Lott told commissioners he would review and recalculate the scores of 51 employees who didn't get the bonus because of the NA's. Handing out more bonuses could cost up to $56,000, but commissioners say that's OK.

Commissioner Tommy Postell said, "I feel that if there was a man-made error, it should be corrected. Those 51 person should not be penalized because the error was not theirs. It was ours."

But commissioners disagreed on whether merit pay raises should continue, after the city implements a new, less subjective job appraisal system. "My main concern is that we proceed with the merit raise," said Commissioner Bo Dorough. "That's the only way we're going to reward superior and we're going to identify employees who are not performing at a satisfactory level."

Commissioner Tommy Postell was applauded by employees after suggesting across the board raises each year rather than merit based incentives. "That's the only way you're going to be satisfied with not having a mass production like we had this morning with disgruntled employees."

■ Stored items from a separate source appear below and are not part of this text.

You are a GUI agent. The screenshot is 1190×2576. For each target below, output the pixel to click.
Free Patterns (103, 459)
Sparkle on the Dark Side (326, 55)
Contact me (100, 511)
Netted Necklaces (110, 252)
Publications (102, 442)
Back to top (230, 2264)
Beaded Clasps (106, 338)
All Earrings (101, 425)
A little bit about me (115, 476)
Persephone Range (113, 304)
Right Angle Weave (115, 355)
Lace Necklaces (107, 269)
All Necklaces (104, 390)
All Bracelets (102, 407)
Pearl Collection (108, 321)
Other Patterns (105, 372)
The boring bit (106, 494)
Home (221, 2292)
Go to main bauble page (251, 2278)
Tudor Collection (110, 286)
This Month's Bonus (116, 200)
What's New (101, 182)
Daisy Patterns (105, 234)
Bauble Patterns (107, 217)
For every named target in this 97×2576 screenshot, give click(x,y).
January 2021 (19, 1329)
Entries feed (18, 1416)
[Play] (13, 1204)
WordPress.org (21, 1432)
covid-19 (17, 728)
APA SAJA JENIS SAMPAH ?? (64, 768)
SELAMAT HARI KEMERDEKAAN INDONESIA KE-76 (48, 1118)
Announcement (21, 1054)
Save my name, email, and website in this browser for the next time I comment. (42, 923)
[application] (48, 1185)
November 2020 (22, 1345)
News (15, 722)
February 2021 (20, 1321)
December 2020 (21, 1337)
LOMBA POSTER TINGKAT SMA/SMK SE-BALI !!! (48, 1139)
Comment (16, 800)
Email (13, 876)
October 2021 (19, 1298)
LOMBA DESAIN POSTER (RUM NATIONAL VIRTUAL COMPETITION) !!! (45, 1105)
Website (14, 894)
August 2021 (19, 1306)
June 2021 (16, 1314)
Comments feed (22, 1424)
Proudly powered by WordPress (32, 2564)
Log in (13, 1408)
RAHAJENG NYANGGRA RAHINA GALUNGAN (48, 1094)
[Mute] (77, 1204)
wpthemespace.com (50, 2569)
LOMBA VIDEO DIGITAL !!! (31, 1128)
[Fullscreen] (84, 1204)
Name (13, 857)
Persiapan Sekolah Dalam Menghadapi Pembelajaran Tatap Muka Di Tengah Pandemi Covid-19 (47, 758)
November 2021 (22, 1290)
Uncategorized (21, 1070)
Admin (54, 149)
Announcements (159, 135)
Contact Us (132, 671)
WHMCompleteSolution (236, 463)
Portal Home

Most of the employees we talked to were happy and satisfied that the city manager was recalculating the scores. They hope they will now get the bonus they earned. The city is implementing a new performance pay system they say is less subjective and more goal based, which will hopefully prevent more problems like this one.

The problems started as soon as the $1,100 bonuses were handed out in February. 380 of 740 city employees got the bonuses, which cost the city about $400,000.

Employees immediately started complaining about the bonuses to supervisors, human resources staffers and commissioners.

March 21st, Assistant City Manager Kevin Hogencamp announced his resignation. He said he couldn't work for a city manager who didn't help employees who were unfairly appraised and therefore missed out on the bonus.

Ten days later on March 31st, computer analyst Simit Patel quit, too. He said the NA's caused him not the get the bonus even though he scored high in other categories and the Human Resource department ignored his complaints.

That same week, commissioners asked the city manager for a full report on the controversy.